Aku akan menelisik otakku yang menyimpan memori detil itu entah dimana..
-Aku
juga, katamu-
Aku terus mencoba menarik
kembali kejadian beberapa tahun lalu.. aku mulai bertanya kepada siapapun yang
ingatannya sangat terikat tentang kita. Lalu, aku menemukannya dalam ingatan
sang 31 yang mengutarakan bahwa saat kita terkesan membuat satu sama lain ‘rapuh’
padahal kita sama-sama berusaha untuk membuatnya kokoh.
Apa kau ingat? Ketika kita
saling menulis ungkapan rasa senang, sedih, kecewa dan nasehat untuk kita..
satu sama lain saling berbalas bahasa. Satu sama lain saling mengkritik yang
mengesankan kebencian. Ada yang benar-benar bertengkar setelah itu. Dan ada
yang semakin akrab dan saling mendukung setelahnya.
-kau
mulai mengingat-
Mungkin kejadian yang kita
ciptakan itu adalah sebagai peluapan rasa kesal satu sama lain.. ungkapan rasa
benci saat itu. Namun, coba ingat lagi.. jika kau tak pernah mengkritik satu
sama lain, kita takkan pernah sekuat ini. jika kita tidak menciptakan kodisi
yang membuat kita ‘rapuh’ sendiri, kita takkan pernah sekokoh ini.
Kertas-kertas itu, apakah kau
masih menyimpannya?
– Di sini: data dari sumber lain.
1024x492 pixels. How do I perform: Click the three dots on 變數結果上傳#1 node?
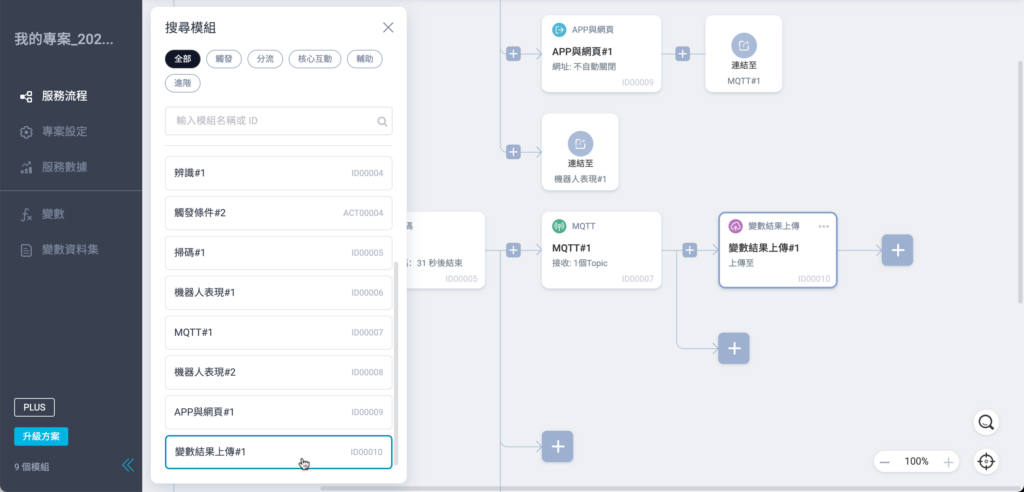point(824,226)
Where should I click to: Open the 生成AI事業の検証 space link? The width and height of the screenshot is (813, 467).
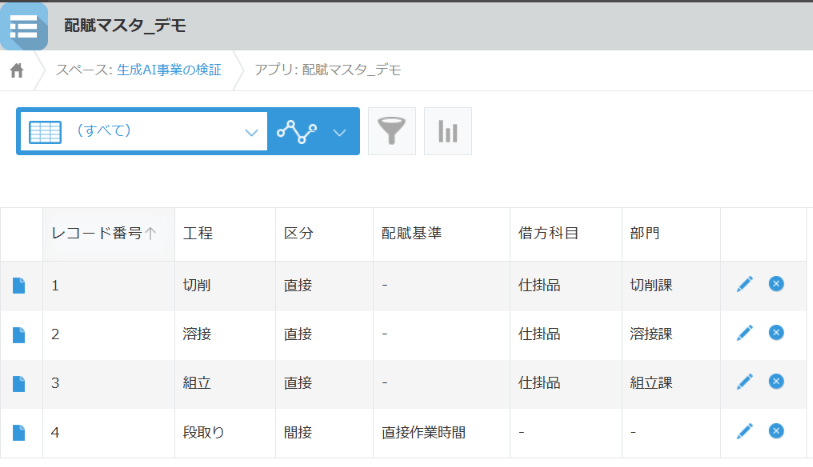click(x=169, y=70)
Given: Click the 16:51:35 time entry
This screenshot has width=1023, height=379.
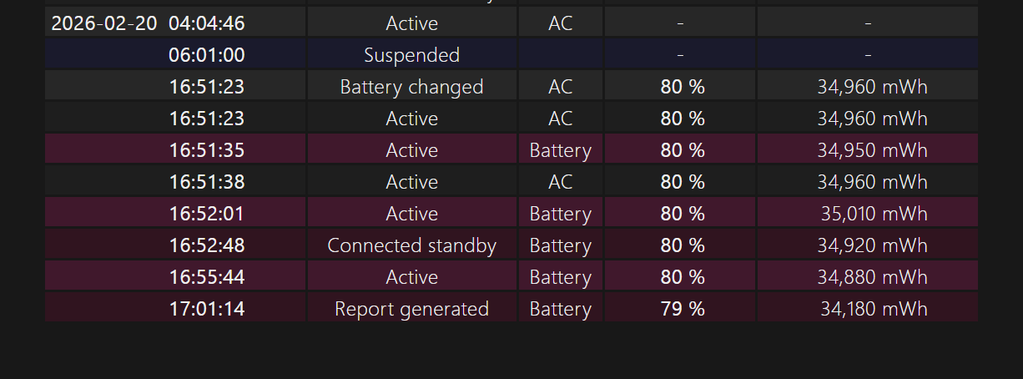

Kertas-kertas itu, yang berisikan tulisan tulus, dendam,
benci dan kebahagiaan, apakah kau masih menyimpannya? Jangan merasa bersalah,
aku juga tak tau lagi dimana kertas-kertas nasehat bahkan amarah darimu ku
simpan. Mereka mungkin telah lenyap. Entah dimana….
Namun, coba kau ingat lagi apa
yang pernah kau baca dari potongan-ptongan kertas itu.. apakah ke’rapuh’an yang
sengaja kita ciptakan benar-benar membuatmu kokoh? Maka bernarlah, kita pernah menciptakan
‘rapuh’ untuk kita. Dan kita akan tetap kokoh karena pernah ‘rapuh’
Dan pundak pundak kita akan
saling tersandar ,menopang luapan amarah. Dan tangan-tangan kita saling menggenggam ,menguatkan.